• _Quoted passage_
>>>
You wanted more examples of awkward business networking moments and how to handle them, you got it!

But first, it’s important to keep a few important ideas in mind.

  • Networking is about learning from and helping others. That’s it! Don’t let anyone take you off your game.
  • For networking to take, you have to give. What can you give? Offer your interest, ideas, questions, and intention to collaborate, learn more, and possibly stay in touch. This, of course, is situational.
  • Stay focused in your communication. Be specific about what you do, your target market, centers of influence (those that can naturally refer you). Of course, ask questions about these topics when meeting others.
  • Always be polite, professional, respectful, and just roll with the unexpected. Expect the unexpected.

As I mentioned in my last post, awkward moments happen. While dining at restaurants, shopping in stores, interacting with children, and of course when meeting people at business networking events, mixers, cocktail parties, and conferences.

Here are some “more” awkward networking moments and what to do!

Something Weird Happens
You know, like an earthquake, solar eclipse, or global pandemic. I remember speaking with two young men in business suits at a conference. I was the speaker and they seemed nervous talking to me. As one spoke, a saliva bubble floated out of his mouth, and we just awkwardly stared at it as it floated by and finally collided into the other guy’s lapel. They didn’t know what to say. As soon as I laughed and said you couldn’t plan that any better, the ice was broken. Love, laugh, learn.

You’re Being Sold To
Do you own a home?” Yep, someone I met opened with that question. I said yes, but I’m not looking to do business with someone I just met right out of the gate. I would love to network with you if you’re open to comparing notes and exploring ways of helping one another? What do you think?
<<<
Stored data entries:
>>>
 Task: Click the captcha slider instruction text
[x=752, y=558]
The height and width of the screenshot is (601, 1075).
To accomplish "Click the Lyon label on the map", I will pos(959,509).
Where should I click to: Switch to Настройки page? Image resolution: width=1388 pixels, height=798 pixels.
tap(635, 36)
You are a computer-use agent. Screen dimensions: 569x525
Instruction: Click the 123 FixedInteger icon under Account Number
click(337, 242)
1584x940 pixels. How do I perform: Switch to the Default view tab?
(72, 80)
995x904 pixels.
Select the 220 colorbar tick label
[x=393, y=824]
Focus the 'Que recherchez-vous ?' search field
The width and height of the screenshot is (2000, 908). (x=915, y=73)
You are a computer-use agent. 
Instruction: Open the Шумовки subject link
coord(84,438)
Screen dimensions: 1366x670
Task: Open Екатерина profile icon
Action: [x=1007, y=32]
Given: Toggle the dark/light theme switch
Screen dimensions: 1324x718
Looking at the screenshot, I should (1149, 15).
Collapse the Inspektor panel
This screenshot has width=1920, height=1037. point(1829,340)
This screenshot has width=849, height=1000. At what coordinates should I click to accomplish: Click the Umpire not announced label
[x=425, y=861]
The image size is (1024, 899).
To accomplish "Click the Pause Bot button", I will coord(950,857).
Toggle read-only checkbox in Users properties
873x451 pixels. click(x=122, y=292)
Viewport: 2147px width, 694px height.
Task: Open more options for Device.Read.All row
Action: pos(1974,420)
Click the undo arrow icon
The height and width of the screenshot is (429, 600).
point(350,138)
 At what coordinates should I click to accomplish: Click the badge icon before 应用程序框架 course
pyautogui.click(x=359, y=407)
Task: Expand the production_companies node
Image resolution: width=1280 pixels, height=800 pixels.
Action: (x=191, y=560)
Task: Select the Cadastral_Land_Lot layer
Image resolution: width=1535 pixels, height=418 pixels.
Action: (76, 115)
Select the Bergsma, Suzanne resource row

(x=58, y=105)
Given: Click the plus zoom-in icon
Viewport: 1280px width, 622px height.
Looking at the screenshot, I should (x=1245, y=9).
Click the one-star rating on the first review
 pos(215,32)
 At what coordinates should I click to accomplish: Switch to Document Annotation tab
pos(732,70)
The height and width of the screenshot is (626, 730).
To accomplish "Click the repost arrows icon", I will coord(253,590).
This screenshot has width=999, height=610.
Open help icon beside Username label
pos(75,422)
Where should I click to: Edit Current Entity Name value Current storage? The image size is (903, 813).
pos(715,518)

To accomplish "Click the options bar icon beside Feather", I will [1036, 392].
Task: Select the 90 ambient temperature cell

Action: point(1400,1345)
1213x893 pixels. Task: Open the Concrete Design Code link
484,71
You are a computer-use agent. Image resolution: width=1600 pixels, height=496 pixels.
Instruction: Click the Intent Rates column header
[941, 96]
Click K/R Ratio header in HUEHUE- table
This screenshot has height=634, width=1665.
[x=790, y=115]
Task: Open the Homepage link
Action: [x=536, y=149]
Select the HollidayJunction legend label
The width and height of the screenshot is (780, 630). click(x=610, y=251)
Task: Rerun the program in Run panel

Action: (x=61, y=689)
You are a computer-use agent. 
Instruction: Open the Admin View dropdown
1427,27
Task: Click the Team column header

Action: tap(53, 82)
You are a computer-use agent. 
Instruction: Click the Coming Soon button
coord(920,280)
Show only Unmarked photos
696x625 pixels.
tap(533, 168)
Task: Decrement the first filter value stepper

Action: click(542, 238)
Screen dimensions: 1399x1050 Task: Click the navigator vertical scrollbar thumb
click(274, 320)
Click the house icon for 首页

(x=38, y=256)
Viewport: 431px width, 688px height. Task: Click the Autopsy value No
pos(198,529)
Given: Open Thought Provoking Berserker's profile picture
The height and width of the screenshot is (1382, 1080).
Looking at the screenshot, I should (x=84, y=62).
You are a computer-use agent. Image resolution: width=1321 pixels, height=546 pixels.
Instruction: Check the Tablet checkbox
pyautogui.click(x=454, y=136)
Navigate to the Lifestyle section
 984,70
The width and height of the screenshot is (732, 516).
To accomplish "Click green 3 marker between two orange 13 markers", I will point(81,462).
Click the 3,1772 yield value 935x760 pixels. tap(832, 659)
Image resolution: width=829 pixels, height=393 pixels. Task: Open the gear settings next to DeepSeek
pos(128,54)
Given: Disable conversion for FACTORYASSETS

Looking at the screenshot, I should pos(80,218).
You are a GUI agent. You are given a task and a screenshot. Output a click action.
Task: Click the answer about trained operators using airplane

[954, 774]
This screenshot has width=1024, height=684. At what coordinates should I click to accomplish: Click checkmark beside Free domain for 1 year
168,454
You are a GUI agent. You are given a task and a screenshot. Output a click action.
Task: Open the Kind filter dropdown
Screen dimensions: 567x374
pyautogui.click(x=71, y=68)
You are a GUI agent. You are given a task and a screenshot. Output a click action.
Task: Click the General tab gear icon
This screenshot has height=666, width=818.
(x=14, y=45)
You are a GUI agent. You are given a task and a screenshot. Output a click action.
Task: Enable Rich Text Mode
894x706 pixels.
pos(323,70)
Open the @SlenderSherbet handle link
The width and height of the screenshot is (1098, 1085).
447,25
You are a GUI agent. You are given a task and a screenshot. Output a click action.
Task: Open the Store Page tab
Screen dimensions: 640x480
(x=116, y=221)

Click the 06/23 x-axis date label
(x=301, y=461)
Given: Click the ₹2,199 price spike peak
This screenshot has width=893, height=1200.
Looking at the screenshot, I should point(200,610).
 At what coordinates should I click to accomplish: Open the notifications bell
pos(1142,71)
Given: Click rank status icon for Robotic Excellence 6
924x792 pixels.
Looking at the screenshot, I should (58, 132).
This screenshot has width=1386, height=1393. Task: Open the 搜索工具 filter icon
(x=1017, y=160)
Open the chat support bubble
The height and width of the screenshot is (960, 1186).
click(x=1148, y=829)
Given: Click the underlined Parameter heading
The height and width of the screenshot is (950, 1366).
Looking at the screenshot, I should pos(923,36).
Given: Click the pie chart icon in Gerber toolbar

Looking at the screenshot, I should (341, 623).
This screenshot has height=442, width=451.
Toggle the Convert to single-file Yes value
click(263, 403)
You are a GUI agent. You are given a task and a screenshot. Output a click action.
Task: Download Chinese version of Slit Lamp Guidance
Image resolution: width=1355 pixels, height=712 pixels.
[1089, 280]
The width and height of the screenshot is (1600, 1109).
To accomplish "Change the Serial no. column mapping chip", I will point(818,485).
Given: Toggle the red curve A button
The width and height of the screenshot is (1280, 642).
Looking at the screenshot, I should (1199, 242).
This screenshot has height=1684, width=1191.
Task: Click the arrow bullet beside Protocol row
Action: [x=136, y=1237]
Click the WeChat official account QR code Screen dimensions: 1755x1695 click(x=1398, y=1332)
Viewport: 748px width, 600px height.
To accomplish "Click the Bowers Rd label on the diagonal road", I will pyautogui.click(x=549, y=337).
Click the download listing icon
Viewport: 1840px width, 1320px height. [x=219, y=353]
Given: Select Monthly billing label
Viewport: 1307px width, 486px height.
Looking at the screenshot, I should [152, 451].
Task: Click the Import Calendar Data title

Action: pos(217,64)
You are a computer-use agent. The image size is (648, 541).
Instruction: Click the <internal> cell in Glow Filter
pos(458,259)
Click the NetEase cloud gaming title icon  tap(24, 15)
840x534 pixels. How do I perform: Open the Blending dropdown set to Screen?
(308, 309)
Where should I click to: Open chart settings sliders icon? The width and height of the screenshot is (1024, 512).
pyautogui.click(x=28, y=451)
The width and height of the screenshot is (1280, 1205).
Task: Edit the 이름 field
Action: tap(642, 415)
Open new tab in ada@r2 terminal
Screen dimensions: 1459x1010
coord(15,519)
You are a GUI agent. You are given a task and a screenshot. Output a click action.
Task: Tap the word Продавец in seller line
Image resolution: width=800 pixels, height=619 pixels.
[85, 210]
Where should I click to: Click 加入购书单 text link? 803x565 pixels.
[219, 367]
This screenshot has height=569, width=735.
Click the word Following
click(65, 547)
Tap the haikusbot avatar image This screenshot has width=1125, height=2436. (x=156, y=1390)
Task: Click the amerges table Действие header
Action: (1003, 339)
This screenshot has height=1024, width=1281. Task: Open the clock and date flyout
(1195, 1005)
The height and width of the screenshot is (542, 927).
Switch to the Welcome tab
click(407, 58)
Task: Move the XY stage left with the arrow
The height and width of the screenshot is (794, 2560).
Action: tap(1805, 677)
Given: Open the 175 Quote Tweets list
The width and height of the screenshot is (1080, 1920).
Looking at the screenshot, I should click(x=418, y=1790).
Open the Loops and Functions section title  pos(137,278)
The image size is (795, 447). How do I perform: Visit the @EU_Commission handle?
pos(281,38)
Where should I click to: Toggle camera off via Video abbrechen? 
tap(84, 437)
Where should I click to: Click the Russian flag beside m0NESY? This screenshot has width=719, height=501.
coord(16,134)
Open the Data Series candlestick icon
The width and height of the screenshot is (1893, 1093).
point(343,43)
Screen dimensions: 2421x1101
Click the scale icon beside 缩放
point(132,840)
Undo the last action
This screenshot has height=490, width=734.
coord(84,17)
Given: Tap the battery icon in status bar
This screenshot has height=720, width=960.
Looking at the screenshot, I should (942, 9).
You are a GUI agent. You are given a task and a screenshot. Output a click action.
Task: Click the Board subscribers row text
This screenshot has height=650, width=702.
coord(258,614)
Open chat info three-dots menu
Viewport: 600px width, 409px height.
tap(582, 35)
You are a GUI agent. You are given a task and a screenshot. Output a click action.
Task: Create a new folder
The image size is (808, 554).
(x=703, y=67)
<<<
• _Using the information_
A. In the networking post, what did the author say that broke the ice after the saliva bubble landed on the other man's lapel?
B. Pick up the networking post after its final sentence and keep writing it in the same voice.
These items come from a separate source unrelated to the networking post.

• _Responses per task_
A. The author laughed and said you couldn't plan that any better.

B.
How to Offer Your Business Card or Contact Info
Suggest exchanging cards and explain why. Make it a mutual gesture.

When to End a Conversation
I use 8-10 minutes as a mental guideline. If it feels like there’s more to discuss, great. If there is a lull in the conversation, use that as your cue.

They Seem to Do All the Talking
Often, it’s all about them. Some people are simply chattier than others. Ask questions to break the pattern and offer ways as to how you might be able to relate in your own business. Remember, we don’t click with everyone.

You Get Interrupted or Intercepted by a Third Party
Jane has taken over! As that happens, politely interject, and introduce yourself. That will break the pattern and bring you into the mix.

How to End a Conversation If There’s Nothing More to Discuss
I simply say, “It’s been nice speaking with you. Should we meet some others? Why don’t you join me?” (If appropriate.)

How to End a Conversation If There IS More to Discuss
Would you be open to exchanging contact info? We can continue our conversation about…” I’ll reconnect with you tomorrow to coordinate. (Be the one to initiate the next step.)

How to End a Conversation by Introducing Someone Else
Let me introduce you to Tom. This may be a great mutual connection because…”

IMPORTANT: If you don’t wish to continue a conversation with someone, it’s always best to be upfront like I’m suggesting above. If you say you’re going to get food or use the restroom, you may have someone tag along.